Michael’s review published on Letterboxd:
The more I watch and the more I think about Twin Peaks: Fire Walk with Me, the more inclined I am to think of it as a work of supreme underrated genius.
What David Lynch does here is compile a bunch of scenes that, when viewed individually, are ridiculous and ripe for parody, but when stitched together paint a terrifying portrait of a girl calling out for help. David Lynch is almost at his scariest, most confusing, most darkly humorous, most daring, if not for how scary, confusing, darkly humorous, and daring the rest of his filmography is.
What really gets me about this movie is how inevitable it all feels. Doubles have always been a common motif in Twin Peaks (the doppelgängers are the most obvious example), but here they're fully used to demonstrate the inevitability of the story. A common criticism of FWWM when it came out was that no new information was really gained (if anything it only worked to further muddy Twin Peaks' mythological waters) and it just presented things that we already knew happened. I think of it more like the narrative folding back in on itself, or circling back, like a Mobius strip. Every character is so powerless in this narrative, unable to save Laura, or themselves. And it's so fucking scary.
Sheryl Lee's performance seems to be a rather polarizing one, with the viewer either seeing it as melodramatic or over-the-top (though anyone in Laura's situation would probably act pretty over-the-top) or as a heartbreaking, incredibly strong performance. I'm more inclined toward the latter. Every breakdown, screaming fit, "gobble-gobble," every one I was right along for.

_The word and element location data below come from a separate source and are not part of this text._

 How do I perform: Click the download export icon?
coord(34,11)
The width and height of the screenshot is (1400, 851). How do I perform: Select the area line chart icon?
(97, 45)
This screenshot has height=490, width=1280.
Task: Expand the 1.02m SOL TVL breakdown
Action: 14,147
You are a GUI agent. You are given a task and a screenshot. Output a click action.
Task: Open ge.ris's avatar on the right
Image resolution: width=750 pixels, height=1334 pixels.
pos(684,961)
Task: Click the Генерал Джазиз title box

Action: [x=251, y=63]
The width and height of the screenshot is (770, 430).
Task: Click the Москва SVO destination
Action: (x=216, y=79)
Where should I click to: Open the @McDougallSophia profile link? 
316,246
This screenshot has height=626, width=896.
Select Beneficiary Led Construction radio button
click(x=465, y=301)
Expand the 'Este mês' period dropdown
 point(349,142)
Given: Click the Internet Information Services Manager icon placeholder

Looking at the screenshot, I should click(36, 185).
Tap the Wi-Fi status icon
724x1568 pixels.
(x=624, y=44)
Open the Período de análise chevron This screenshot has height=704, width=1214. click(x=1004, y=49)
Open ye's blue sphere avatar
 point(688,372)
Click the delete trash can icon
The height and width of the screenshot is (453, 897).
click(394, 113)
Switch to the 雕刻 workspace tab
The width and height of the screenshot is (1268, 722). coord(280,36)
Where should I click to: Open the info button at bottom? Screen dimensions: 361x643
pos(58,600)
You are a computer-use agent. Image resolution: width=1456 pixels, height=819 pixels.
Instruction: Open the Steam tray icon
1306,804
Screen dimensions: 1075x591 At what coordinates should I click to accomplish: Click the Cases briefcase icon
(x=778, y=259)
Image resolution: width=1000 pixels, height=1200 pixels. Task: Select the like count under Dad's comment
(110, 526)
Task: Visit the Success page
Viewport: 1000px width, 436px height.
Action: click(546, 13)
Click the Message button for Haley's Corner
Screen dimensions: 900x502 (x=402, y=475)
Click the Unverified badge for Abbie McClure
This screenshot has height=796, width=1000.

Twin Peaks: Fire Walk with Me is an extremely underrated film. It may not hold the answer in re: Twin Peaks's very confusing finale that we wanted to (and I still haven't watched The Missing Pieces, but it's my understanding that they also don't reveal too much), but when viewed with that readjusted expectation in mind, it is a heartbreaking and absolutely horrifying portrait of Laura Palmer.